Medieval holloways or sunken lanes (also known as hollow ways or holways) were worn down over the centuries into the fabric of the landscape by countless pairs of feet, pack horses and herds of sheep, cattle, pigs and geese being driven to market. The geology of West Dorset, South Somerset and East Devon facilitated traffic erosion which makes  holloways a familiar feature in the regional landscape. Thorncombe's weekly Tuesday market and Easter Fair dates back to 1313, though no records relating to its trading activities survive in the intervening 400 years until 1724 when the market house and market place was repaired.  Thorncombe Market  stopped trading in 1773 or thereabouts but the annual Easter Fair continued to be held for the next 250 years or so. In 1983, elderly residents recalled going to the annual Easter Fair as children, circa 1910. 'Held in the main street of the village', they remembered buying ' gingerbread, etc., from the stalls'.   Records are patchy so it is not known when the last one was held. Nearby Chard, Crewkerne and Axminster each had their own weekly markets and regular cattle fairs. These towns are all roughly equidistant  from Thorncombe. Under a 1327 charter, to protect trade, markets had to be at least 6¾ miles/10.86km apart;  a day's walk to and from, for those living furthest away  from them.


Ridgeways


Four thousand years ago, itinerant prehistoric hunter gatherers travelled between winter and summer grazing grounds with their families, cattle, sheep and other animals. Lush grass grown in the hills and valleys of Dorset provided their winter grazing.  Somerset gets its name from the rich summer meadows on what is now known as the Levels. Prior to being drained, The Somerset Levels were flooded throughout the winter. Draining the flood plains began in the sixteenth century and still continues today. To reach the grazing these early farmers travelled along  ridgeways,  the tops and sides of hills,  tracking  the watersheds of rivers  in the valleys below. Sadborow Road, a ridgeway shadows the course of the River Synderford.
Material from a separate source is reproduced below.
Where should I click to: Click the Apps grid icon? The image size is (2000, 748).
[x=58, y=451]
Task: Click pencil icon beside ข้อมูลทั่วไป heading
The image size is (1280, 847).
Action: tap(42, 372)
Holloway near Thorncombe© Eve Higgs


Less muddy than the valley bottoms, so easier to negotiate,  ridgeways also provided a clear view of the way ahead.  Ridgeways  were the main trade routes until the end of the 17th century when building of  new roads and canals began. However,  ridgeways and holloways continued to be used by drovers taking their charges to market, until the coming of the railways in the 19th century.
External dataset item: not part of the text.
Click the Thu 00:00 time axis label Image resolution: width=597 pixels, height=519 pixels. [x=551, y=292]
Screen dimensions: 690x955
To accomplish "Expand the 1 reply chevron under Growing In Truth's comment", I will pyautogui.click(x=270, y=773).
Walk 10  travels backwards and forwards through four thousand years linking fragments of  these  lost roads and ancient hidden highways.


© EVE HIGGS

January 2018


References

Devon Heritage Services, QS/113A/193/1  Thorncombe (now in Dorset). Stopping up roads from Hursey's Cottage and Carpenters Shop on Lyme Regis road to Green Close Gate and then on to Sadborow Pound on Broadwinsor Road. Owner: John Bragge. Plan, order certificate and receipt. (Aug 1798).

Ordnance Survey, First Series, Sheet 18 (1811) on-line at http://www.visionofbritain.org.uk/maps/sheet/first_edition/lm_18 (accessed 27.12.2017)

British Library, Ordnance Survey Drawing OSD54  Beaminster (1806) on-line at http://www.bl.uk/onlinegallery/onlineex/ordsurvdraw/b/002osd000000007u00039000.html ( accessed 27.12.2017)

 Ordnance Survey,  OS County Series DORSET  1:2,500 (1889) https://www.old-maps.co.uk/#/Map/338194/101223/12/100145 (accessed 27.12.2017)

 Higgs, Eve,  A Brief Overview of Thorncombe's History Covering the Period from the 11th Century to the Present day (2011) on-line at  http://www.thorncombe-village-trust.co.uk/page22.html  (accessed 27.12.2017)

K.J. Bonser, The Drovers. Who They Were and How They Went: An Epic of the English Countryside (Newton Abbot: Country Book Club, 1972), 17-20.

 Dorset History Centre D-MHM/8446A Thorncombe Presentments. ...  22 Oct 1724.

Henson, Mrs E.J., Dorset Garden Gazette, 1951 quoted in Joint Parish Magazine,  Winsham, Thorncombe, Cricket St Thomas, March 1983, 8.  

W. Addison, English Fairs and Markets (London:Batsford, 1953), 61.

 G.B. Grundy, 'The Ancient Highways  of Dorset, Somerset and South-West England', The Archaeological Journal, 94 (1934) , 258, 279.